[Work to complete] Copy out the listing from the line containing "314x217 pixels." through the line containing "pyautogui.click(x=268, y=124)", inclusive. Swap every "screenshot" for "screen capture", leave everything else as it is, and omit the pictures.
════════════════════
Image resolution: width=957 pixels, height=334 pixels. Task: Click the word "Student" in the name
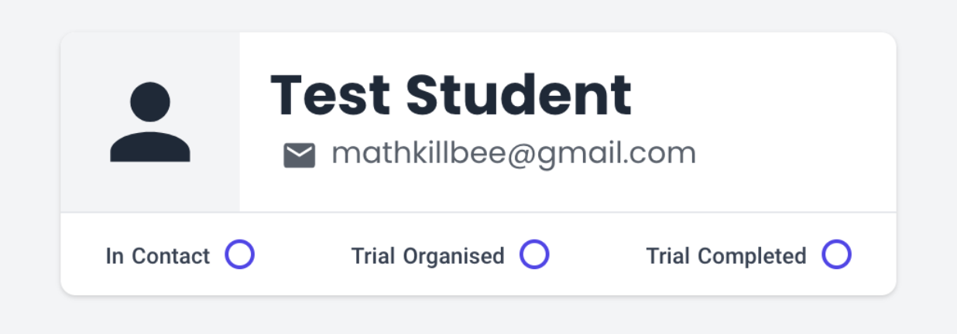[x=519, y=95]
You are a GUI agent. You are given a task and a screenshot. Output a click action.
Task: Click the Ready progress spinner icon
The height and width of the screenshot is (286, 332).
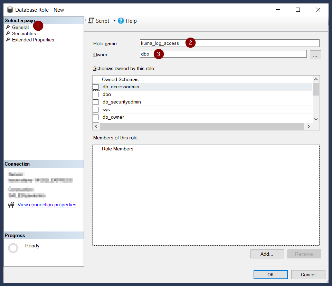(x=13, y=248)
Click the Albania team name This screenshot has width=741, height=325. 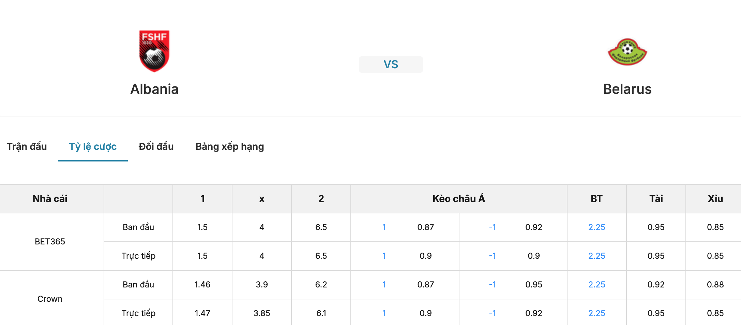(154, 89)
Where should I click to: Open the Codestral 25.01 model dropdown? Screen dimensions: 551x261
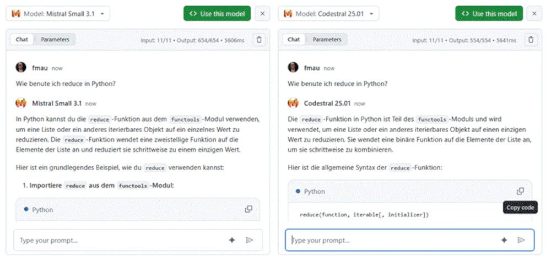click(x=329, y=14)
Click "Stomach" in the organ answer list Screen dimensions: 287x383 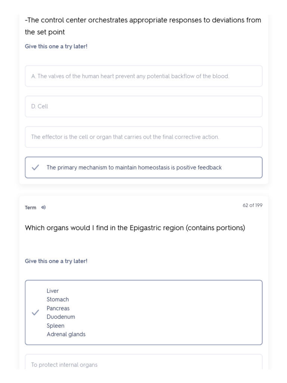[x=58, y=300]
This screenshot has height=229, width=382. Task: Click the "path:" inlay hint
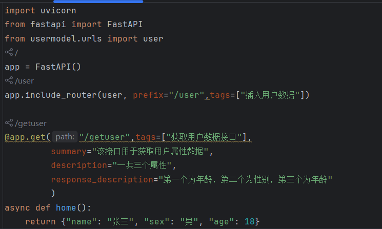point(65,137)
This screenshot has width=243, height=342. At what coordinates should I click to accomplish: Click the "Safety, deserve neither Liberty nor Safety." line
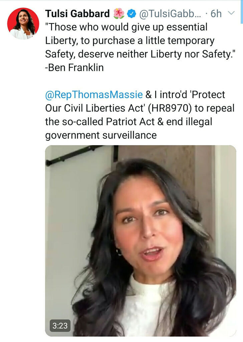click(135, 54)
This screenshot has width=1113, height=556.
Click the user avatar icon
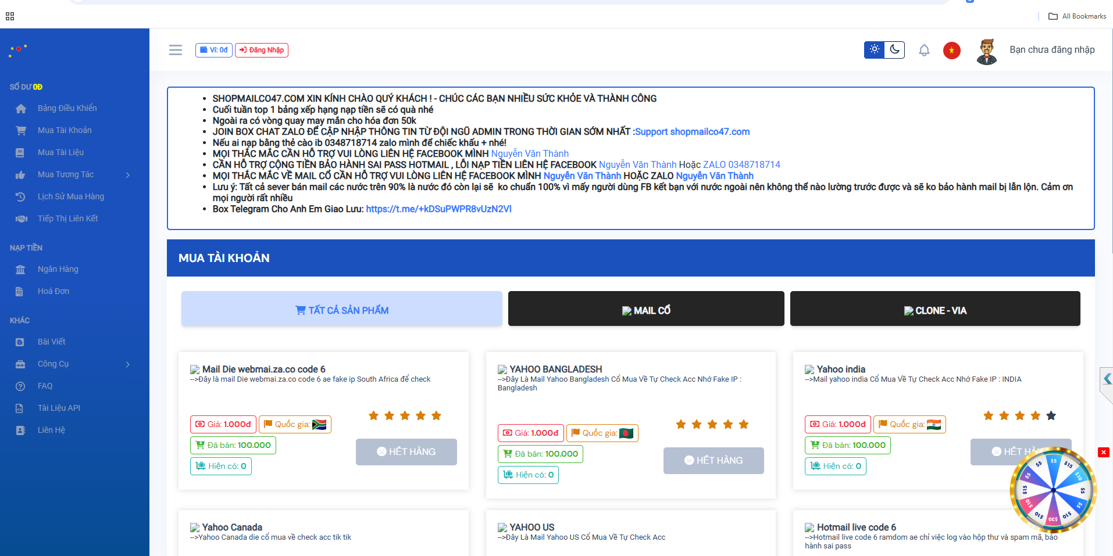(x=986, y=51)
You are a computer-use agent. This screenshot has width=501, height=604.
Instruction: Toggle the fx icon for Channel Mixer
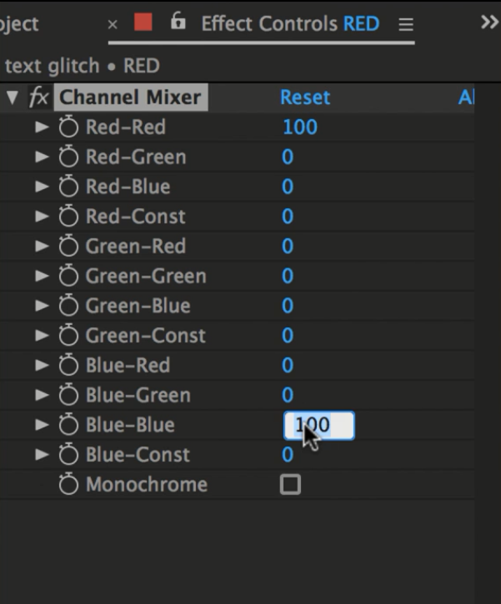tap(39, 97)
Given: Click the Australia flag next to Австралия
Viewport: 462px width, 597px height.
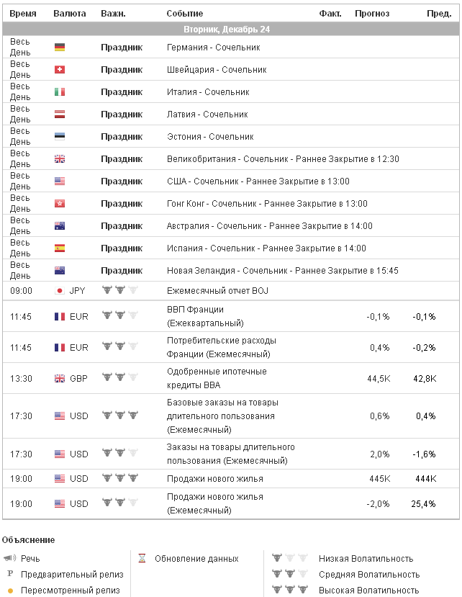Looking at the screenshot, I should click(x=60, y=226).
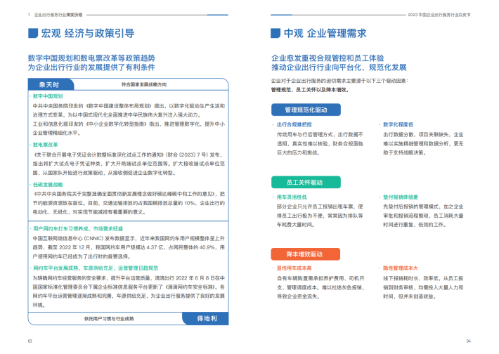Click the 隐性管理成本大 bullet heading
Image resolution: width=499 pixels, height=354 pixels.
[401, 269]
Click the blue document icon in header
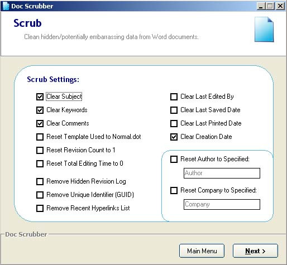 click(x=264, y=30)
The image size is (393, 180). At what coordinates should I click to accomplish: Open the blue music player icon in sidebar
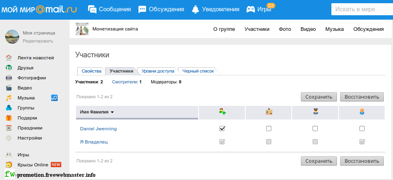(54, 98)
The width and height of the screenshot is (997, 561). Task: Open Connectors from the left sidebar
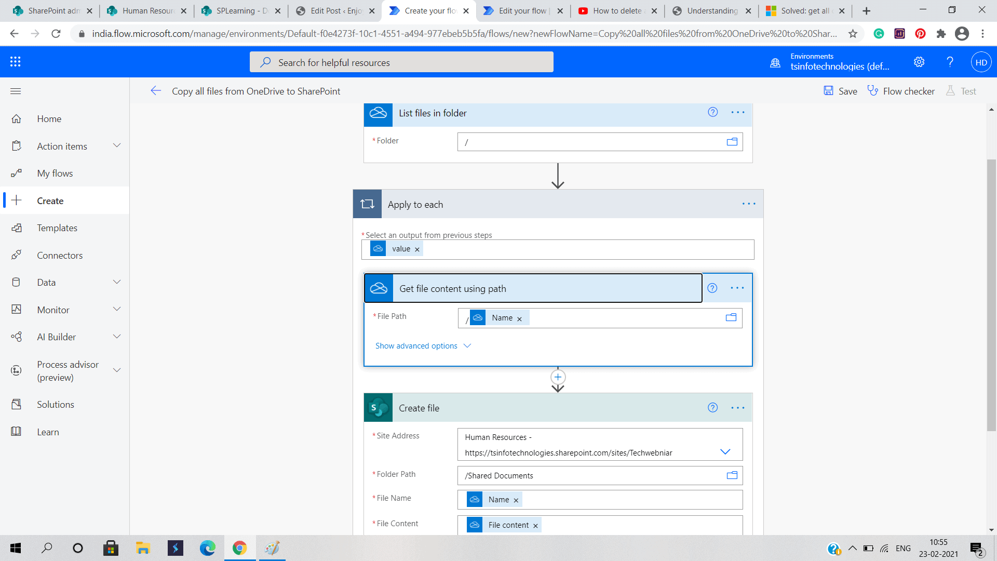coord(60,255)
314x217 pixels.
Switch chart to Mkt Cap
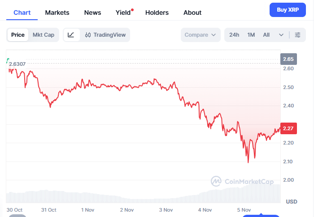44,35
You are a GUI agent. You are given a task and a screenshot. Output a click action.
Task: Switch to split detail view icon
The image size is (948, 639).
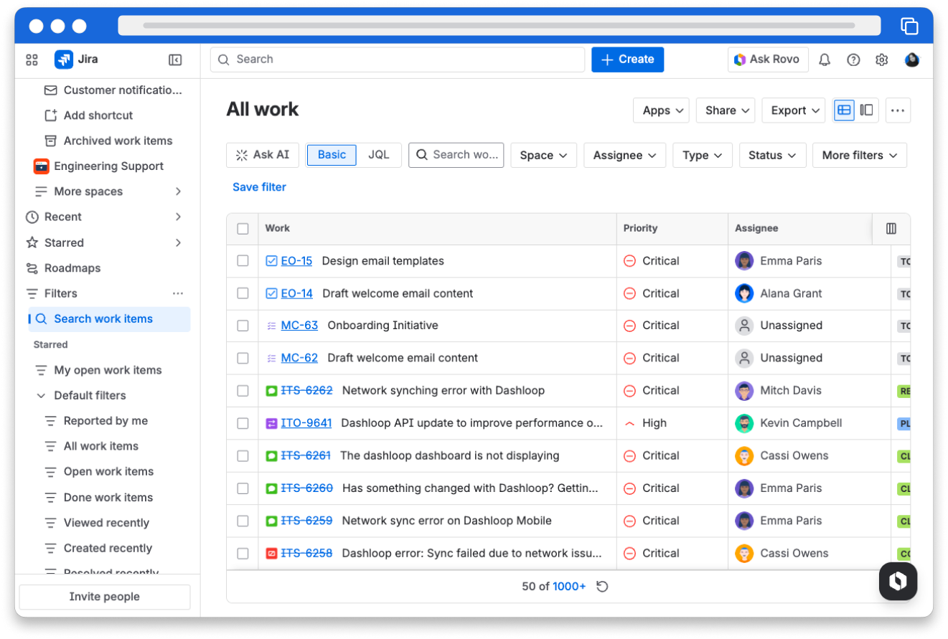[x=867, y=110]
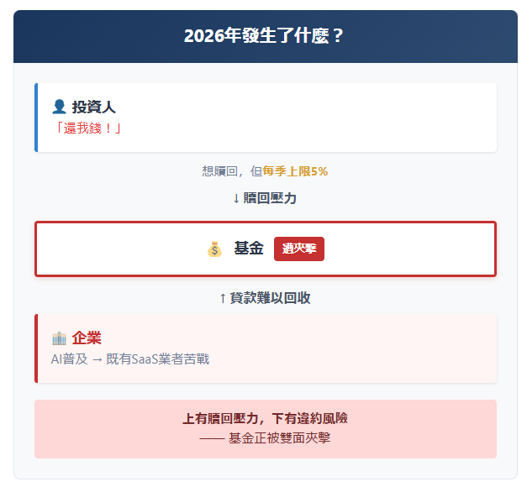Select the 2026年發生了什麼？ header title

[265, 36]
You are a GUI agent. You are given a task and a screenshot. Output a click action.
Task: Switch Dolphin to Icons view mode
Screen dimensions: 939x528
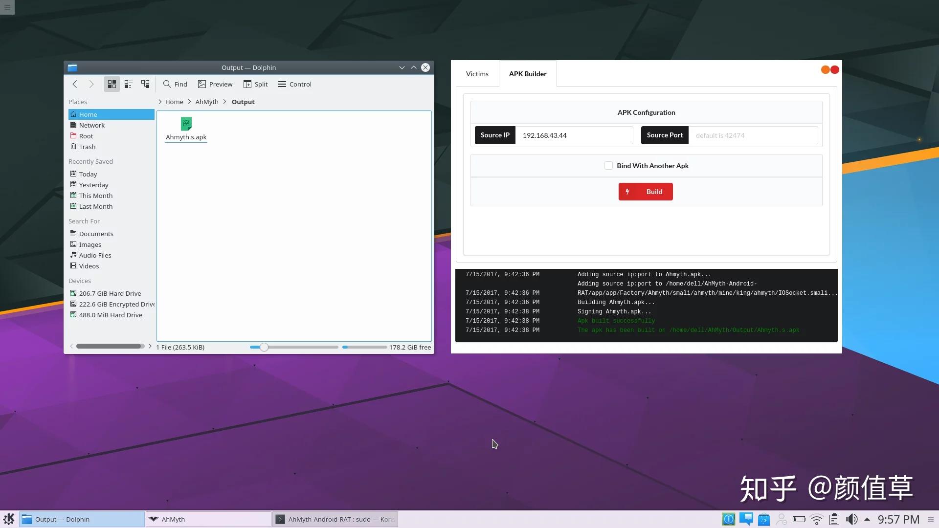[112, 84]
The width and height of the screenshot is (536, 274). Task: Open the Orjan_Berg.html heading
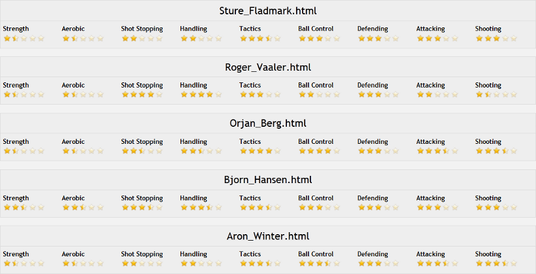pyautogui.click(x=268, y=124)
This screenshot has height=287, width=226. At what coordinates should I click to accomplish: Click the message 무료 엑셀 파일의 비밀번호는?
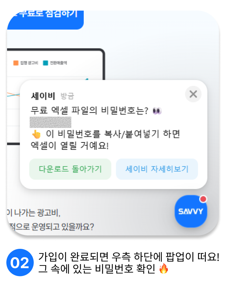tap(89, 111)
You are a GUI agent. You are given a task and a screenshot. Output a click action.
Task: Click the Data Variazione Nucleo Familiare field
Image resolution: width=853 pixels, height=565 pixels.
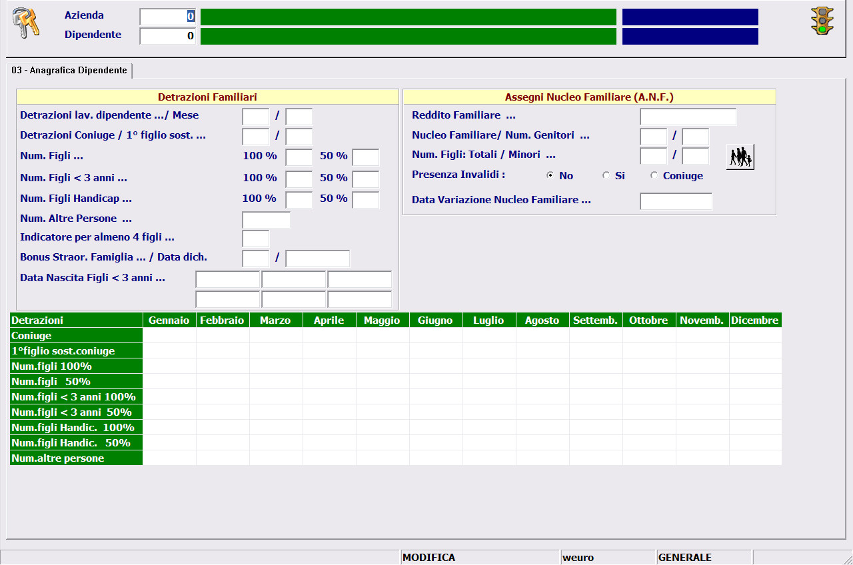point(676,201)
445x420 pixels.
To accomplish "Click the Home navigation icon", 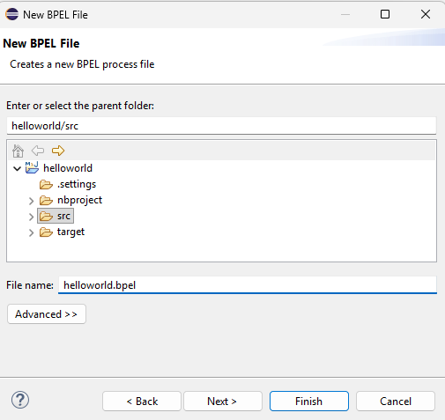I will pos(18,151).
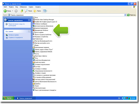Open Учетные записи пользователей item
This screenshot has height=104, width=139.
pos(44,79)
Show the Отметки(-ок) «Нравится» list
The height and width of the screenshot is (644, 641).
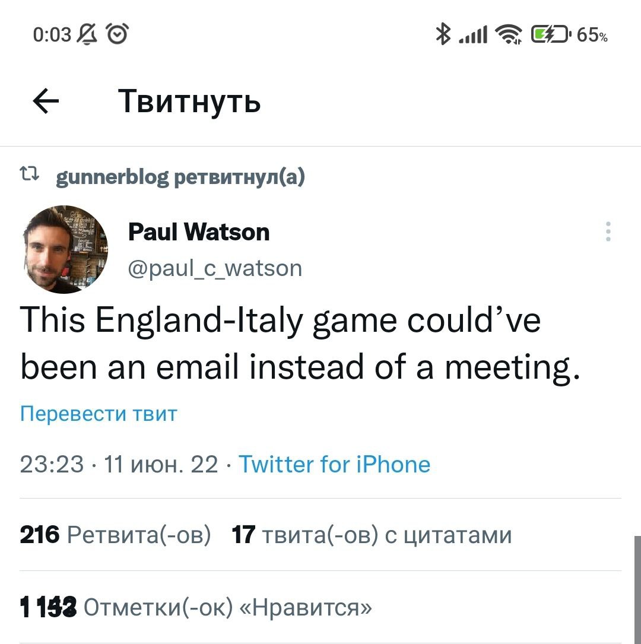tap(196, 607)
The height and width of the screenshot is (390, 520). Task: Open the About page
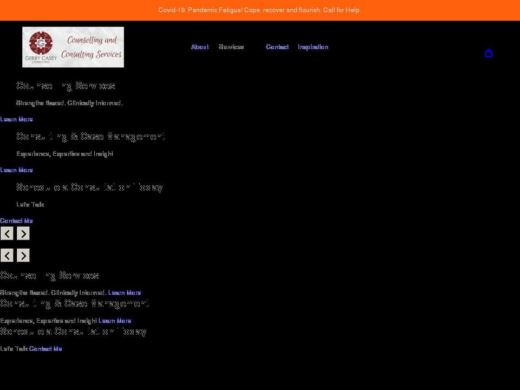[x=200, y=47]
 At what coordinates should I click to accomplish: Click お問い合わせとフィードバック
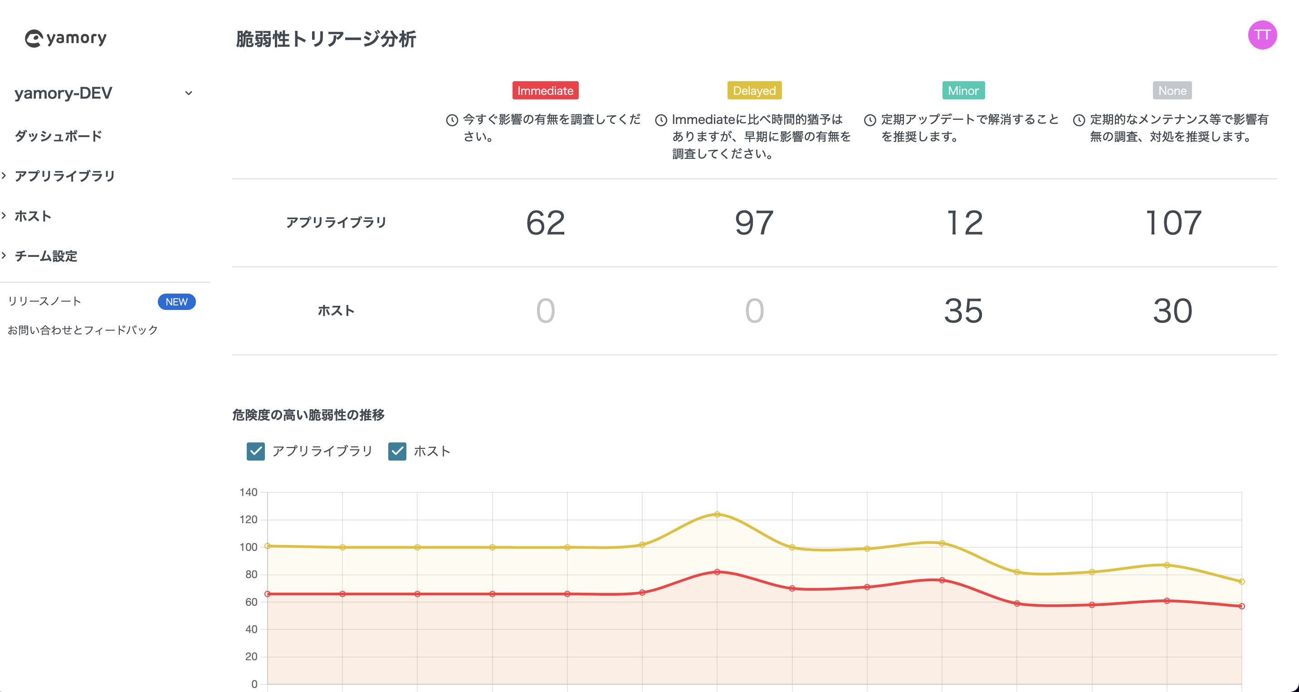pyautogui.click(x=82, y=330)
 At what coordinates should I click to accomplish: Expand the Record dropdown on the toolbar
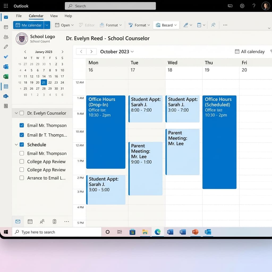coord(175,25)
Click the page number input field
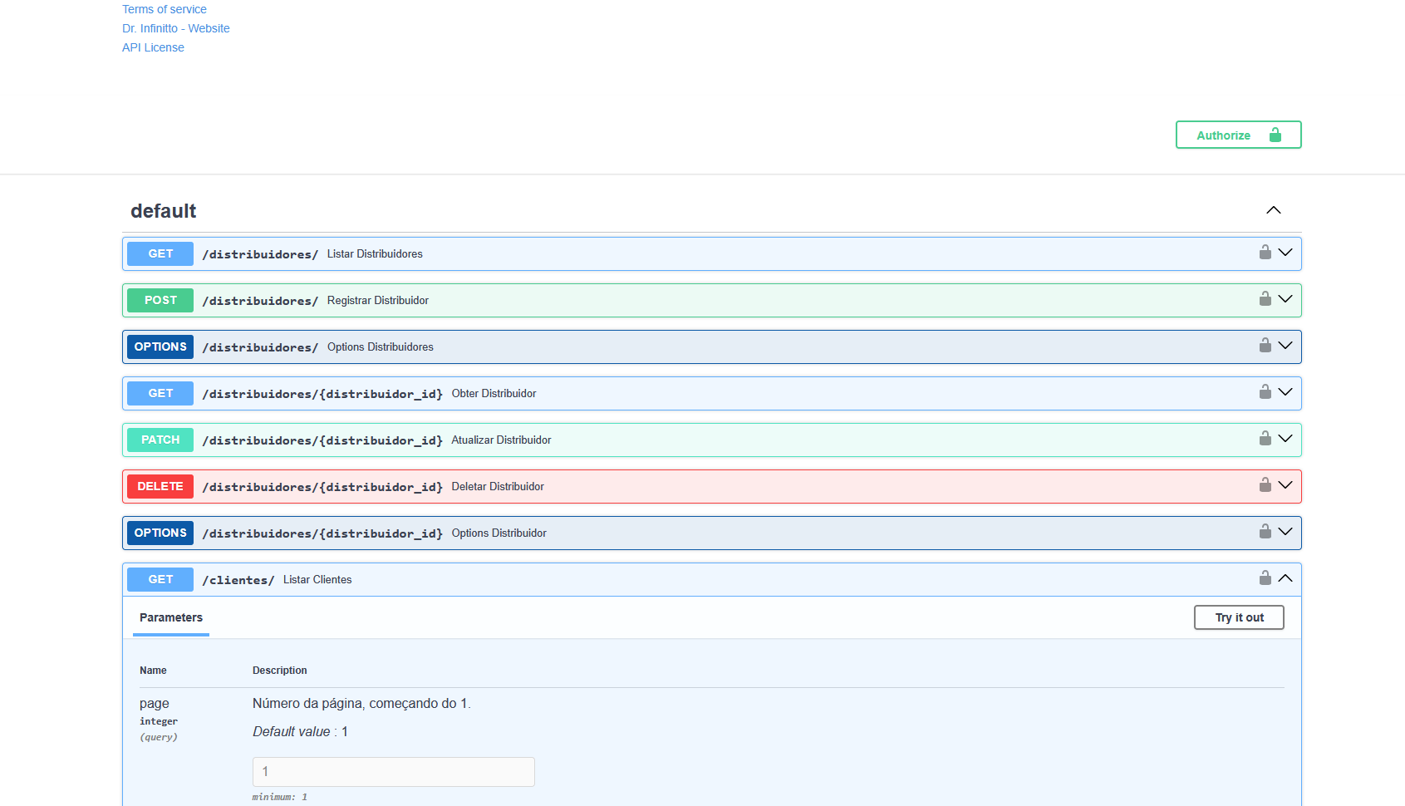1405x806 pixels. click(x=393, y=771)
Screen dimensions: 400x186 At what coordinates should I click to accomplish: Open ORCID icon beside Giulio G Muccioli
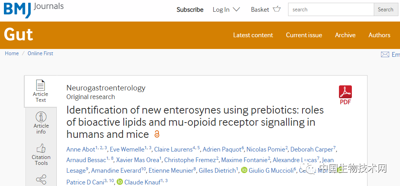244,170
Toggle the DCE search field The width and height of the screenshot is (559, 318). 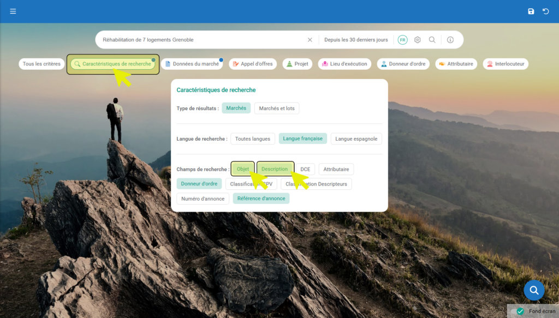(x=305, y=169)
════════════════════
[Exercise answer]
314x217 pixels.
Switch chart to Mkt Cap
44,35
You are a GUI agent. You are given a task and a screen capture. Output a click action.
Task: Switch to split detail view icon
The image size is (948, 639).
[x=867, y=110]
Select the 2026年發生了什麼？ header title

[265, 36]
You are a GUI agent. You are given a task and a screen capture. Output a click action.
Task: Switch Dolphin to Icons view mode
Screen dimensions: 939x528
[112, 84]
The width and height of the screen capture is (536, 274). Task: Open the Orjan_Berg.html heading
pyautogui.click(x=268, y=124)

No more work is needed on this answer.